REQUIRED WORK → Retype the listing exactly, with no images.

:: GIVEN INFORMATION ::

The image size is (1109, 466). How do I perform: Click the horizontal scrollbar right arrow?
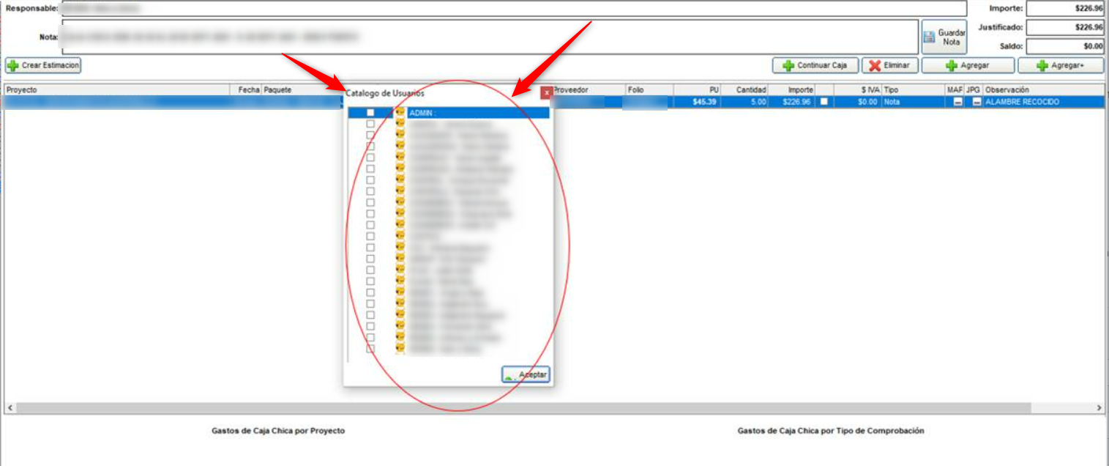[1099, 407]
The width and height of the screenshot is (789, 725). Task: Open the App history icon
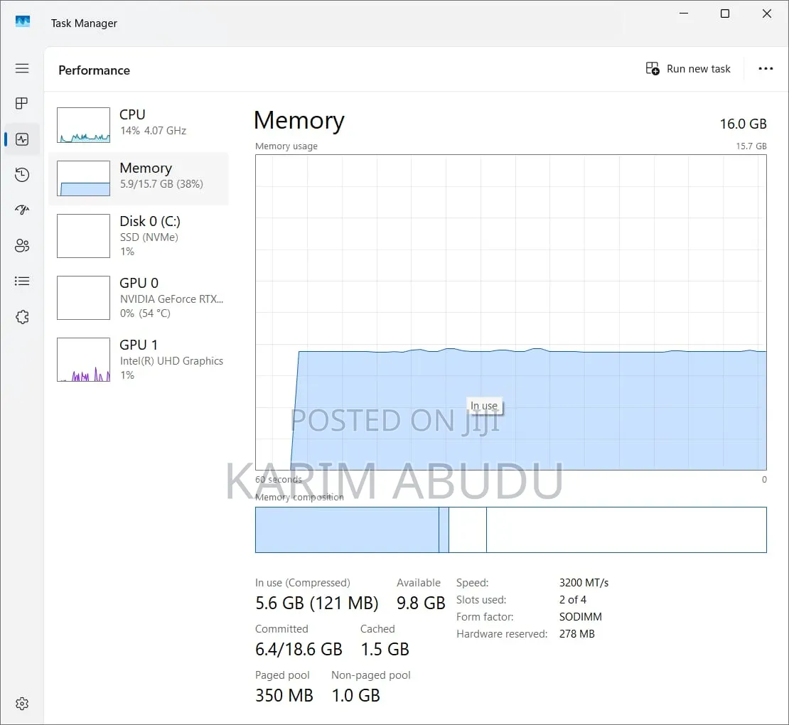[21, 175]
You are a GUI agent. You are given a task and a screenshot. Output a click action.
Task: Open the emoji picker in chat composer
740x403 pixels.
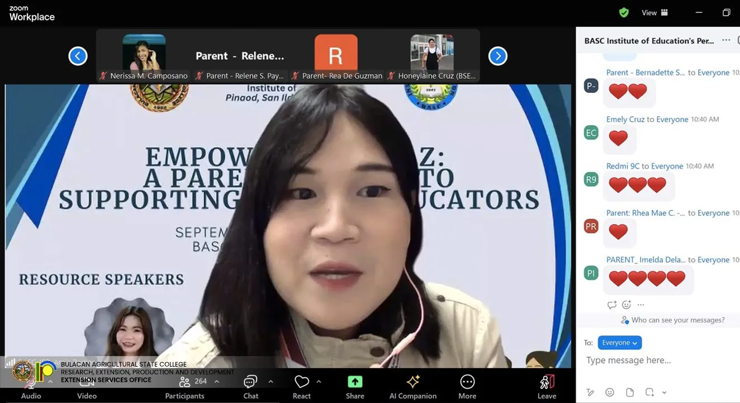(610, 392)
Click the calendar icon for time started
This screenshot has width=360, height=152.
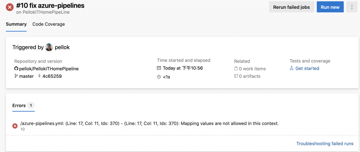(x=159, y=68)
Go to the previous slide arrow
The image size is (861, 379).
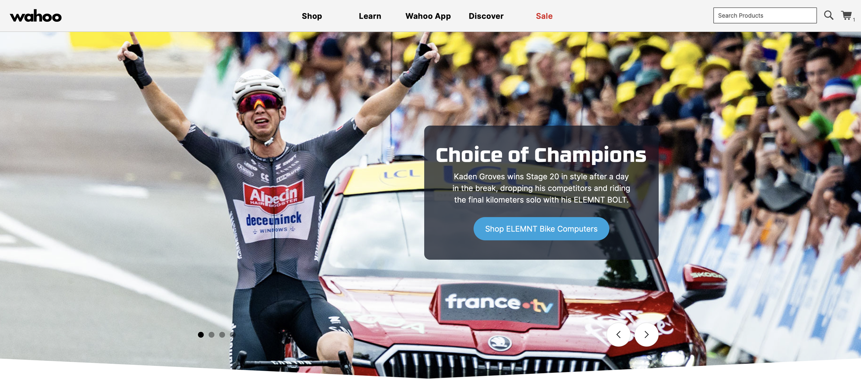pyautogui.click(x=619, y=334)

:::

EXERCISE ANSWER →
The image size is (1109, 466). How do I perform: Click the horizontal scrollbar right arrow?
[1099, 407]
The width and height of the screenshot is (789, 725). Task: Open the App history icon
[21, 175]
You are a GUI agent. You are given a task and a screenshot. Output a click action.
Task: Open the emoji picker in chat composer
740x403 pixels.
(610, 392)
Click the calendar icon for time started
This screenshot has width=360, height=152.
(x=159, y=68)
Go to the previous slide arrow
The image size is (861, 379).
pyautogui.click(x=619, y=334)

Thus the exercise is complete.